Goal :: Continue the passage comparing CO2-driven warming on Earth, Mars, and Venus, picking up right after its sentence on Venus.

Text section ::
The results obtained by this method, although crude, are nevertheless adequate to demonstrate that planetary surface temperature is not a linear function of atmospheric CO2 concentration, i.e., it shows that a given incremental addition of CO2 to the atmospheres of these three planets does not produce the same increase in near-surface air temperature.  On Earth, for example, we described how Idso (1988) demonstrated that a 300 to 600 ppm doubling of the air's CO2 content had the potential to warm the surface of the planet by approximately 0.4°C.  On Mars, on the other hand, we demonstrated how the average of all such 300 ppm increments of CO2 from 0 to 8500 ppm had the potential to create a comparable warming of only 0.19°C.  And on Venus, with its incredibly massive CO2 atmosphere, we demonstrated how the average of each 300 ppm increment of CO2 from 0 to 89,300,000 ppm had a greenhouse warming capacity of but a miniscule 0.0017°C.

Data entries ::
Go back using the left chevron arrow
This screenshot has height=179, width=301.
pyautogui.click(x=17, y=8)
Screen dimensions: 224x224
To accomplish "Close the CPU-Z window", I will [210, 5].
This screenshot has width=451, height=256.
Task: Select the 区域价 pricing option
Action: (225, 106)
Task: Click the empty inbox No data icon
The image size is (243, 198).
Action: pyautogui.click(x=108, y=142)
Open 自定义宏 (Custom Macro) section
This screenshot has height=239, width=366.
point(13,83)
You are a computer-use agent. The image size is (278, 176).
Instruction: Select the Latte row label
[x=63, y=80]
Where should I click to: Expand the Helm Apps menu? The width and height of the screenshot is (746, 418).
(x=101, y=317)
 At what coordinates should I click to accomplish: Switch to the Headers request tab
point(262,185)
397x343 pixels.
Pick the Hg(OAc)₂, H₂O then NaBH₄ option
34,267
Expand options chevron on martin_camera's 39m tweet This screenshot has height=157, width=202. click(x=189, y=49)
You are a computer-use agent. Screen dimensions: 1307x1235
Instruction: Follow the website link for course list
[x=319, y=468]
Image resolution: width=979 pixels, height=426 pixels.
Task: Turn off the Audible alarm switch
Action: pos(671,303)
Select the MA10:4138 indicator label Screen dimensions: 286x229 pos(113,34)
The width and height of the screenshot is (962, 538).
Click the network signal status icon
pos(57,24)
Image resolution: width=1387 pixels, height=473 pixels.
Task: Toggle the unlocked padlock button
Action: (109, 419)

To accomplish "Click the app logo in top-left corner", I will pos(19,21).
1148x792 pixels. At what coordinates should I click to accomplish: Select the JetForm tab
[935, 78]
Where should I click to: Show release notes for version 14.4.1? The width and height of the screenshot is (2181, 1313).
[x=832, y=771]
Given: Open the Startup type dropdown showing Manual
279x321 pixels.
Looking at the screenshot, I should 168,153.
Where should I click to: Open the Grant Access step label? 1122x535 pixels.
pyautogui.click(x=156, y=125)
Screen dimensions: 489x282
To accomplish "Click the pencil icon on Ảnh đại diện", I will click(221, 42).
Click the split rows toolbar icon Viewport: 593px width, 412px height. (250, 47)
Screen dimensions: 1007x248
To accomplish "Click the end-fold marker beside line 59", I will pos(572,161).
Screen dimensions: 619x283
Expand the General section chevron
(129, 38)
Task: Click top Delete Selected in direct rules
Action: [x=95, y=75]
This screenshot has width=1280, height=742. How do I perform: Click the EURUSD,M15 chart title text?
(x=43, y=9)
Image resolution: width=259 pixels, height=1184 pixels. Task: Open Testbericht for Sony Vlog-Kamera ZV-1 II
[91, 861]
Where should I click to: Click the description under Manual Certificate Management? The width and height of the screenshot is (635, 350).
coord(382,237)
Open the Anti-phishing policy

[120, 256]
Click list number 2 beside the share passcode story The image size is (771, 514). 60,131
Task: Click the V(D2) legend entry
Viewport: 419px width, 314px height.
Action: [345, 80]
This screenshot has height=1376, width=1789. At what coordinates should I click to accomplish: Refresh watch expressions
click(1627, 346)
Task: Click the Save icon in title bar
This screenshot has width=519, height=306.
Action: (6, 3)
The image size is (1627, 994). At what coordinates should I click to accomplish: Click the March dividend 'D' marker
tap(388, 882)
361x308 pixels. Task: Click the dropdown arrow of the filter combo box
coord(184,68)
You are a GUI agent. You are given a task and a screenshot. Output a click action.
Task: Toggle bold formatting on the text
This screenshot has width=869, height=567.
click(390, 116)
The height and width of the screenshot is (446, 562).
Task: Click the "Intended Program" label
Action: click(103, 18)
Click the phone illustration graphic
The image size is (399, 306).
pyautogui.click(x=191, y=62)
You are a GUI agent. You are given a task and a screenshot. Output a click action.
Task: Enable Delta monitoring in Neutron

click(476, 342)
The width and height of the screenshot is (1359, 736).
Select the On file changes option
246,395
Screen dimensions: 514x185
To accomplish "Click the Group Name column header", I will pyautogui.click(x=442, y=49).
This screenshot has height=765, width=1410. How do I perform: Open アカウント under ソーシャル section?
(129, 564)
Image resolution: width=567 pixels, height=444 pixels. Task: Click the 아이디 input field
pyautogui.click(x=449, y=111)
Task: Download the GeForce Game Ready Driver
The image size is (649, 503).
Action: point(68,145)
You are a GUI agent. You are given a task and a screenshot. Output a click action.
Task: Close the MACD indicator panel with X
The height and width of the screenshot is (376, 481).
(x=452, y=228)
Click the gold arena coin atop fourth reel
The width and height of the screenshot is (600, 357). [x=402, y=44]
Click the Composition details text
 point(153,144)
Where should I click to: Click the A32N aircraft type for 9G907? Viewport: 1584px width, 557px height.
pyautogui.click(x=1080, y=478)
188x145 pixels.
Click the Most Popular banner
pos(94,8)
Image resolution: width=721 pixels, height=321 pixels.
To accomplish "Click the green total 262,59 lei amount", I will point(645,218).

Response below ::
The reason we approached the problem as we did is that it presumes no prior knowledge of the nature of the relationship between the greenhouse effect of a given increment of a radiatively-active gas and the base concentration of that gas at the time its atmospheric concentration is increased by the specified increment, which means that it bears the burden of no preconceived ideas.  The relationship, therefore, is totally data-derived and representative of nothing but reality, although only approximately so because of the linear derivation of the data points.  For a more exact derivation, one is referred to the publications of Idso (1988, 1989).

References

Idso, S.B.  1988.  The CO2 greenhouse effect on Mars, Earth, and Venus.  The Science of the Total Environment 77: 291-294.

Idso, S.B.  1989.  Carbon Dioxide and Global Change: Earth in Transition.  IBR Press, Tempe, AZ.